Ha#
Tue, 23 Jul 2002 17:29:52 +0000
Ha!
The FreeBSD problem was that it really didn't like us fixing up the stack pointer (to swap back to the normal control stack) by hand in assembly: when it's about to call the signal handler on subsequent occasions, it seems to remember that it's still on the alternate stack - note if you will that we aren't actually ever returning from the signal handler, we're just calling into lisp and letting lisp unwind past it. I assume it's storing the running-on-external-stack-p property somewhere instead of just comparing the stack pointer with the bounds of the alternate stack.

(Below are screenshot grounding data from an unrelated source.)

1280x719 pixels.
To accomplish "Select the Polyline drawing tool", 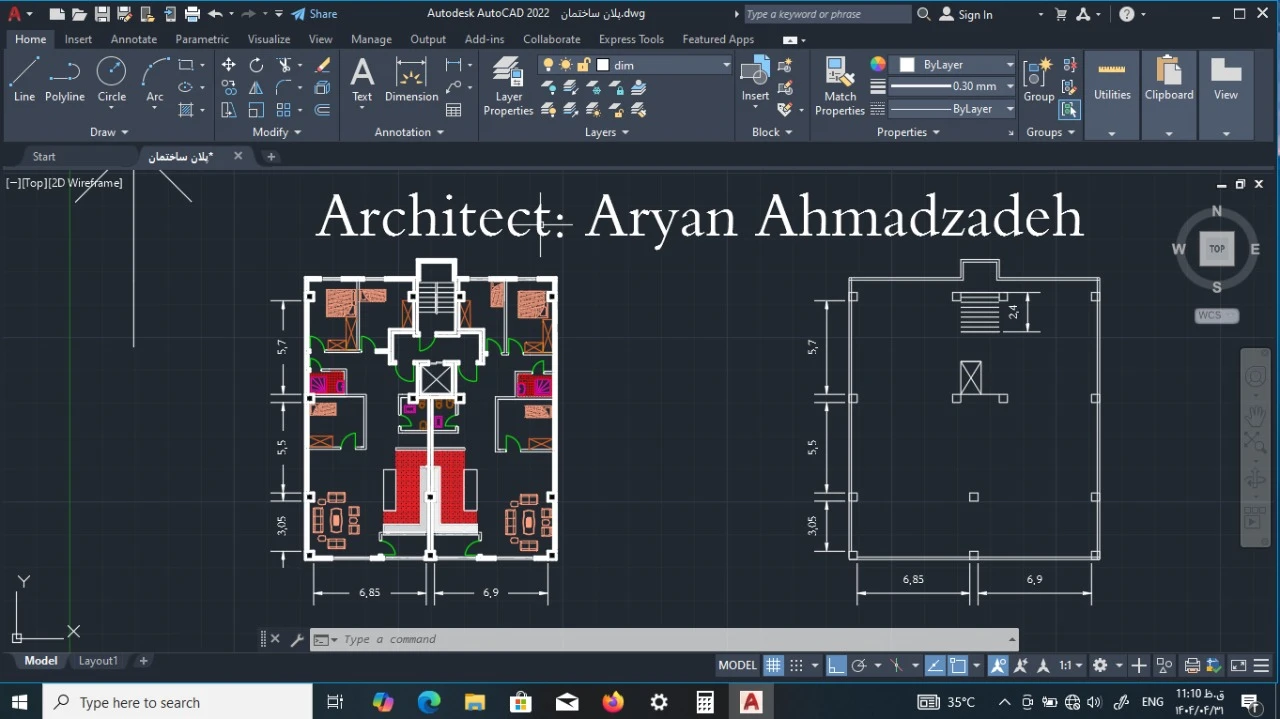I will coord(64,79).
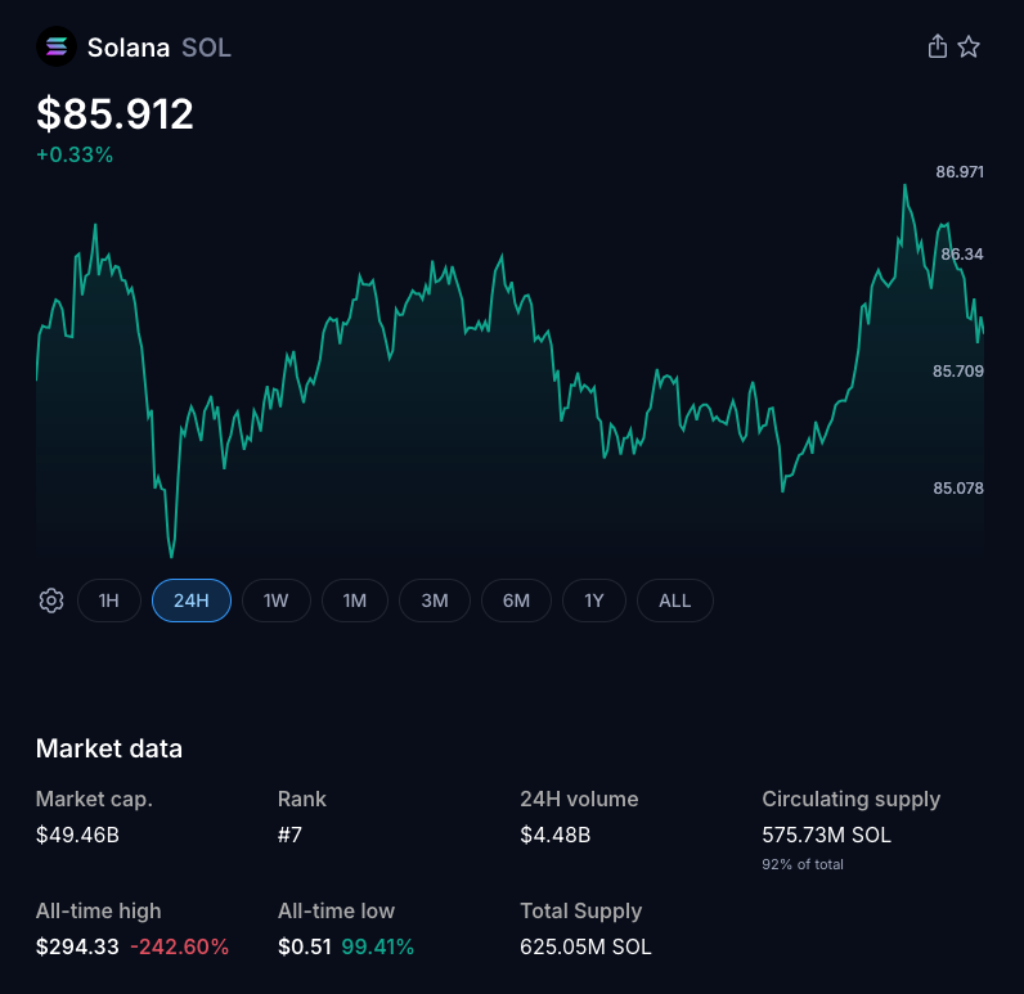
Task: Click the 92% of total supply note
Action: click(801, 864)
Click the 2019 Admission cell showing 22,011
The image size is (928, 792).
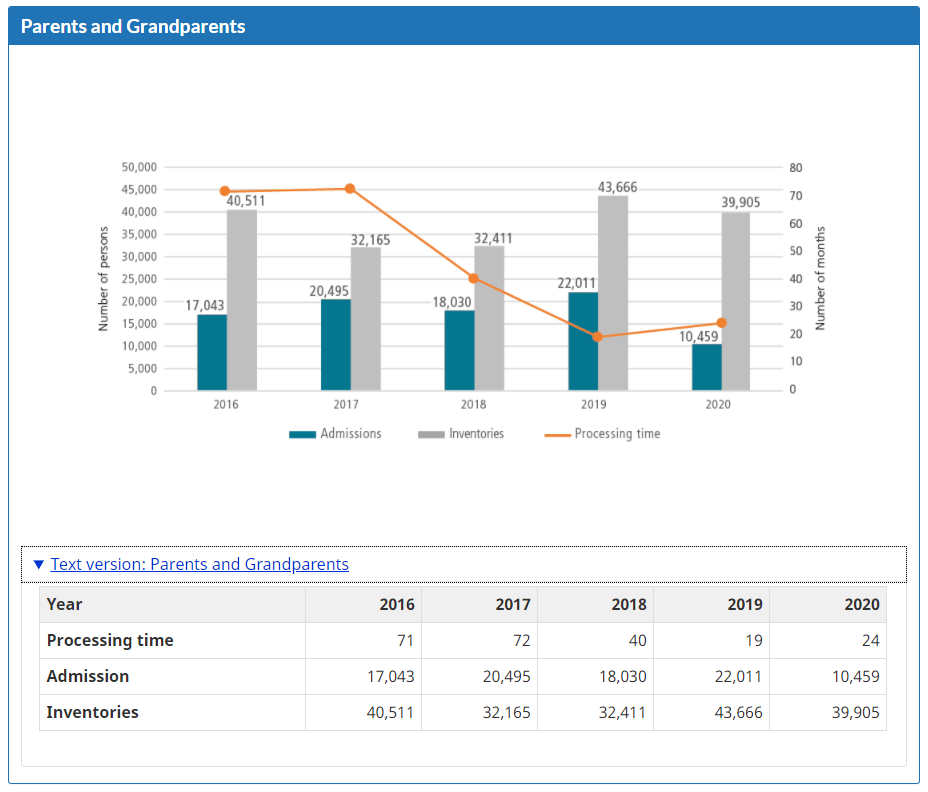pyautogui.click(x=737, y=677)
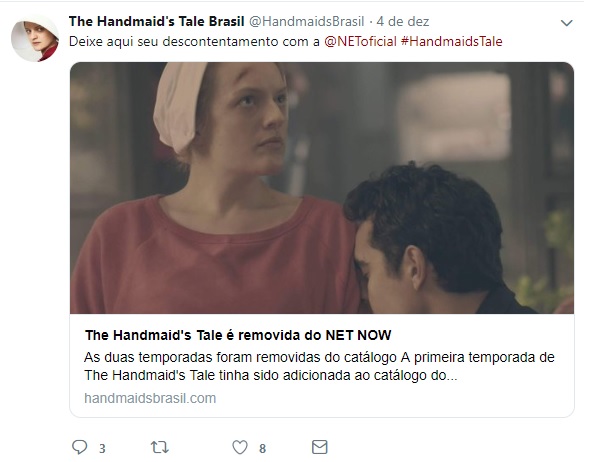
Task: Open the @HandmaidsBrasil handle link
Action: 307,22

Either we fix this somehow, probably involving the perusal of FreeBSD kernel sources, or we think of a new approach. The latter sounds tempting ...
Here's how to do it, then.
- In the signal handler, fake a control stack frame in much the same way as fakeforeignfunction_call - the function that prepares us for calling into Lisp after a signal is received - would have done. This is actually a no-op on x86 anyway.
- Frob the PC in the signal context, plus sundry other registers to
make it look plausible, so that the signal handler "returns" to our
error-raising function. This is the lovely piece of code
function= &(((struct simple_fun *) native_pointer(SymbolFunction(CONTROL_STACK_EXHAUSTED_ERROR))) ->code); *os_context_pc_addr(context)= function;
- Amazingly, this works. And it lets us delete all that awful x86 assembler, which pleases me no end as I feared that I'd be stuck answering questions when it turned out to be buggy.